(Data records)

════

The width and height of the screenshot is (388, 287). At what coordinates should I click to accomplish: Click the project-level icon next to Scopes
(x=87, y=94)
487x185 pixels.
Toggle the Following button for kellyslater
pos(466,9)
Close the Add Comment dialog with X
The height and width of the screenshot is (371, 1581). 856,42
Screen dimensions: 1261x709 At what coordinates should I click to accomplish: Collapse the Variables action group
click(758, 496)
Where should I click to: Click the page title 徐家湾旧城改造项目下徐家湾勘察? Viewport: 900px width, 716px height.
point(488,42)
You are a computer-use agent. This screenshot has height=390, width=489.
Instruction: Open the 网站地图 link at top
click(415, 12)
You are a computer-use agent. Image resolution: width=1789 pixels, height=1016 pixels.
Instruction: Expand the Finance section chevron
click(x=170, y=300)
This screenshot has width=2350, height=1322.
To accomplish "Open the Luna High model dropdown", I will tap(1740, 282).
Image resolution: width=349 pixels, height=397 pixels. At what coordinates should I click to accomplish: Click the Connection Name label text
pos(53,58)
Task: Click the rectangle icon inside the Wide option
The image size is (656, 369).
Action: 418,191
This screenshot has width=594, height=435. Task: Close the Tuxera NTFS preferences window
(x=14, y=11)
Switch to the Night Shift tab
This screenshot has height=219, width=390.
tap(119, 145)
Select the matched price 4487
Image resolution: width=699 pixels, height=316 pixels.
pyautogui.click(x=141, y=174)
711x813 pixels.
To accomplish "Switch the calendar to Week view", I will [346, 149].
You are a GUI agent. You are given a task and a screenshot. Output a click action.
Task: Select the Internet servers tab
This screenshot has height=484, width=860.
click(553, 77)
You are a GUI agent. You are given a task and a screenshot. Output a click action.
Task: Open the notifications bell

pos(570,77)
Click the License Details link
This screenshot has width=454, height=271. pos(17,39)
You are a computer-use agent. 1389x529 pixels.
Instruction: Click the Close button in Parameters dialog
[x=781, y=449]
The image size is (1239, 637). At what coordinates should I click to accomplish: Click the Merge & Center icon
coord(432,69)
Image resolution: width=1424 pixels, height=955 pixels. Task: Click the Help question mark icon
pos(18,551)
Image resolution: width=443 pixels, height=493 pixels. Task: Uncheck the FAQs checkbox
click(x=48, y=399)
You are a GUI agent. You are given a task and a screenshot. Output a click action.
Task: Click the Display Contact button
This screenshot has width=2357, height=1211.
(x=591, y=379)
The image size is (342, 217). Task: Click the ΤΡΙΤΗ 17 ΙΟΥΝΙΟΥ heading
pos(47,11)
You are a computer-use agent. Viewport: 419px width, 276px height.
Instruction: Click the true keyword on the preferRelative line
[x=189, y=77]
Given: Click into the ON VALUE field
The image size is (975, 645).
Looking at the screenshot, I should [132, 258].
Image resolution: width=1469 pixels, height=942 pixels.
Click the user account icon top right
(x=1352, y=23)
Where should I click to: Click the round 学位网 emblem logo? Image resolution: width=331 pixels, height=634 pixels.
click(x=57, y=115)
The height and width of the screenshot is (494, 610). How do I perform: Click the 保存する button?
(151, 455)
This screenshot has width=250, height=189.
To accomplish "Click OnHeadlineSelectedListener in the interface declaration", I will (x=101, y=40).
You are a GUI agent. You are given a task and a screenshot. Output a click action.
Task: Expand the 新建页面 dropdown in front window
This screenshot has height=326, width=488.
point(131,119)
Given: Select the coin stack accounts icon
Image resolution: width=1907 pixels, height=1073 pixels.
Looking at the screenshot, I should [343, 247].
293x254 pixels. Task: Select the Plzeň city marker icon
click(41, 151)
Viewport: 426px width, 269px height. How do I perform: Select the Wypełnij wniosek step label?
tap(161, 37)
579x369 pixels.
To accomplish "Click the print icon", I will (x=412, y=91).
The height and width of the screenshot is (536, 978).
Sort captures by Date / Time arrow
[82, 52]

════

• Problem details
Swap every occurrence of "Instruction" for "Command" in the listing above, leaving everything else unchanged, and return the full listing.

• Solution to this task
The width and height of the screenshot is (388, 287). At what coordinates should I click to accomplish: Click the project-level icon next to Scopes
(x=87, y=94)
487x185 pixels.
Toggle the Following button for kellyslater
pos(466,9)
Close the Add Comment dialog with X
The height and width of the screenshot is (371, 1581). 856,42
Screen dimensions: 1261x709 At what coordinates should I click to accomplish: Collapse the Variables action group
click(758, 496)
Where should I click to: Click the page title 徐家湾旧城改造项目下徐家湾勘察? Viewport: 900px width, 716px height.
point(488,42)
You are a computer-use agent. This screenshot has height=390, width=489.
Command: Open the 网站地图 link at top
click(415, 12)
You are a computer-use agent. Image resolution: width=1789 pixels, height=1016 pixels.
Command: Expand the Finance section chevron
click(x=170, y=300)
This screenshot has width=2350, height=1322.
To accomplish "Open the Luna High model dropdown", I will tap(1740, 282).
Image resolution: width=349 pixels, height=397 pixels. At what coordinates should I click to accomplish: Click the Connection Name label text
pos(53,58)
Task: Click the rectangle icon inside the Wide option
The image size is (656, 369).
Action: 418,191
This screenshot has width=594, height=435. Task: Close the Tuxera NTFS preferences window
(x=14, y=11)
Switch to the Night Shift tab
This screenshot has height=219, width=390.
tap(119, 145)
Select the matched price 4487
Image resolution: width=699 pixels, height=316 pixels.
pyautogui.click(x=141, y=174)
711x813 pixels.
To accomplish "Switch the calendar to Week view", I will [346, 149].
You are a GUI agent. You are given a task and a screenshot. Output a click action.
Task: Select the Internet servers tab
This screenshot has height=484, width=860.
click(553, 77)
You are a GUI agent. You are given a task and a screenshot. Output a click action.
Task: Open the notifications bell

pos(570,77)
Click the License Details link
This screenshot has width=454, height=271. pos(17,39)
You are a computer-use agent. 1389x529 pixels.
Command: Click the Close button in Parameters dialog
[x=781, y=449]
The image size is (1239, 637). At what coordinates should I click to accomplish: Click the Merge & Center icon
coord(432,69)
Image resolution: width=1424 pixels, height=955 pixels. Task: Click the Help question mark icon
pos(18,551)
Image resolution: width=443 pixels, height=493 pixels. Task: Uncheck the FAQs checkbox
click(x=48, y=399)
You are a GUI agent. You are given a task and a screenshot. Output a click action.
Task: Click the Display Contact button
This screenshot has width=2357, height=1211.
(x=591, y=379)
The image size is (342, 217). Task: Click the ΤΡΙΤΗ 17 ΙΟΥΝΙΟΥ heading
pos(47,11)
You are a computer-use agent. Viewport: 419px width, 276px height.
Command: Click the true keyword on the preferRelative line
[x=189, y=77]
Given: Click into the ON VALUE field
The image size is (975, 645).
Looking at the screenshot, I should [132, 258].
Image resolution: width=1469 pixels, height=942 pixels.
Click the user account icon top right
(x=1352, y=23)
Where should I click to: Click the round 学位网 emblem logo? Image resolution: width=331 pixels, height=634 pixels.
click(x=57, y=115)
The height and width of the screenshot is (494, 610). How do I perform: Click the 保存する button?
(151, 455)
This screenshot has width=250, height=189.
To accomplish "Click OnHeadlineSelectedListener in the interface declaration", I will (x=101, y=40).
You are a GUI agent. You are given a task and a screenshot. Output a click action.
Task: Expand the 新建页面 dropdown in front window
This screenshot has height=326, width=488.
point(131,119)
Given: Select the coin stack accounts icon
Image resolution: width=1907 pixels, height=1073 pixels.
Looking at the screenshot, I should [343, 247].
293x254 pixels. Task: Select the Plzeň city marker icon
click(41, 151)
Viewport: 426px width, 269px height. How do I perform: Select the Wypełnij wniosek step label?
tap(161, 37)
579x369 pixels.
To accomplish "Click the print icon", I will (x=412, y=91).
The height and width of the screenshot is (536, 978).
Sort captures by Date / Time arrow
[82, 52]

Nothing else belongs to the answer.